Consumer confidence has sunk to the low level last reached in the immediate aftermath of the Brexit vote last July.
Overall shopper sentiment slid two points to -12 in June, according to the latest GfK figures.
The last time consumer confidence was this low was in the immediate aftermath of last July’s referendum following the UK’s shock decision to leave the EU.
Four of the five measures on its consumer confidence index decreased, with the biggest drop arising from the general economic situation.
The view of the general economy over the last 12 months dropped six points, while expectations for the economy over the coming year declined five points.
These sharp drops drove the overall slide.
However, there’s been a small bounce in consumer views of personal finance looking ahead – up two points.
The major purchase index – an indicator of shoppers’ willingness to make big-ticket purchases – fell two points to -1.

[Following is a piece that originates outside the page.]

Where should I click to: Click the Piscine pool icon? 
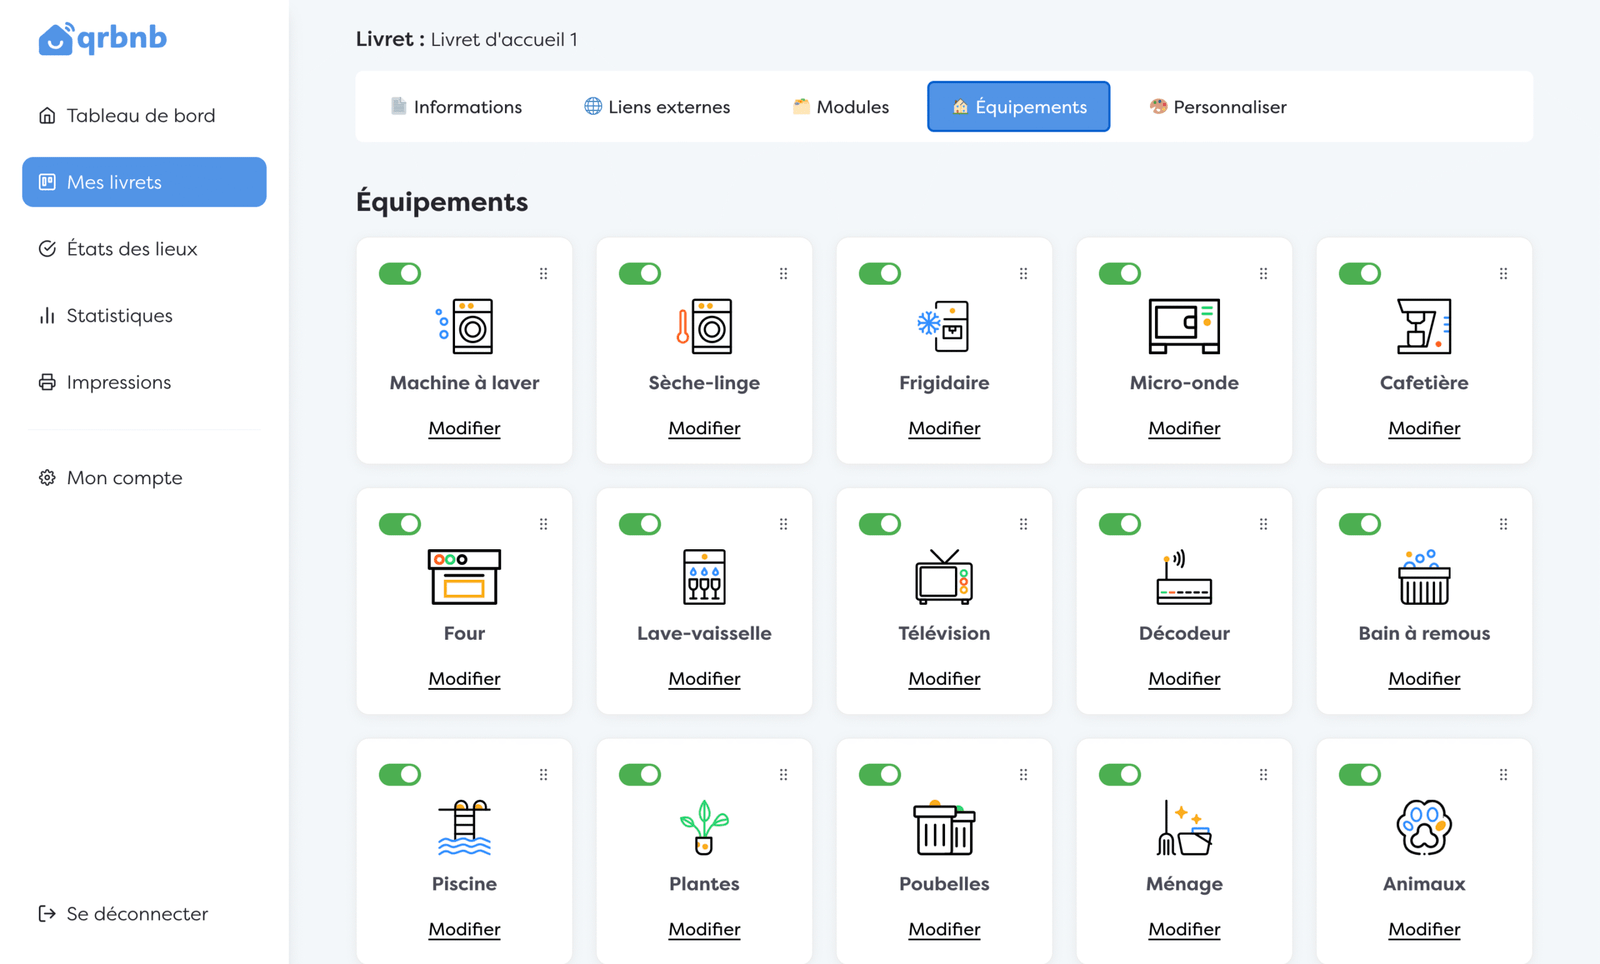tap(464, 827)
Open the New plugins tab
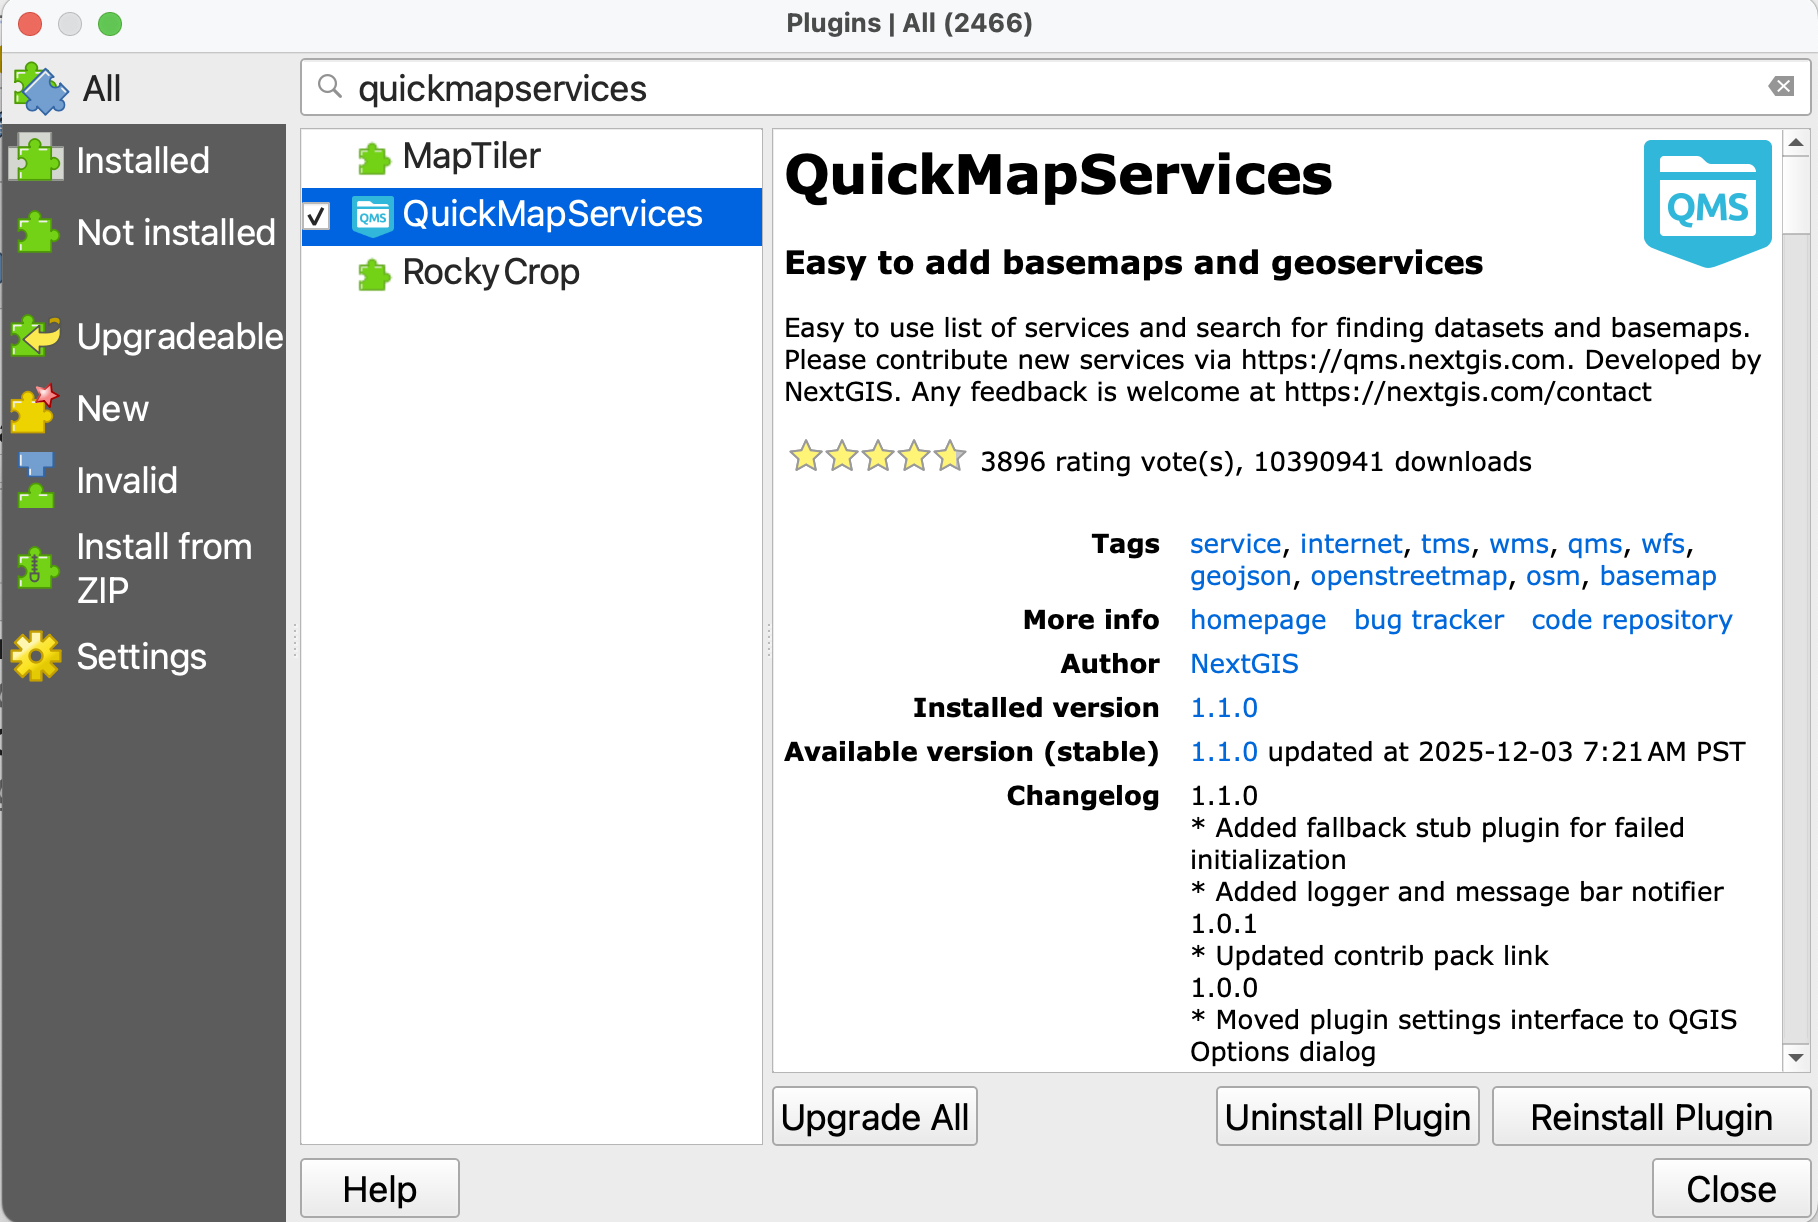1818x1222 pixels. [x=112, y=409]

GfK head of market dynamics Joe Staton said: “All bets must now be on a further drift downwards. Yes, employment is booming, but wages have fallen in real terms since 2008 once inflation is taken into account.
“And while consumers have increased borrowing to carry on spending, the household savings ratio is now at a record low.”
Looking ahead, Staton said: “If Brexit negotiations continue to deliver more questions than answers, it’s unlikely the overall index score will find any tailwinds for some time.”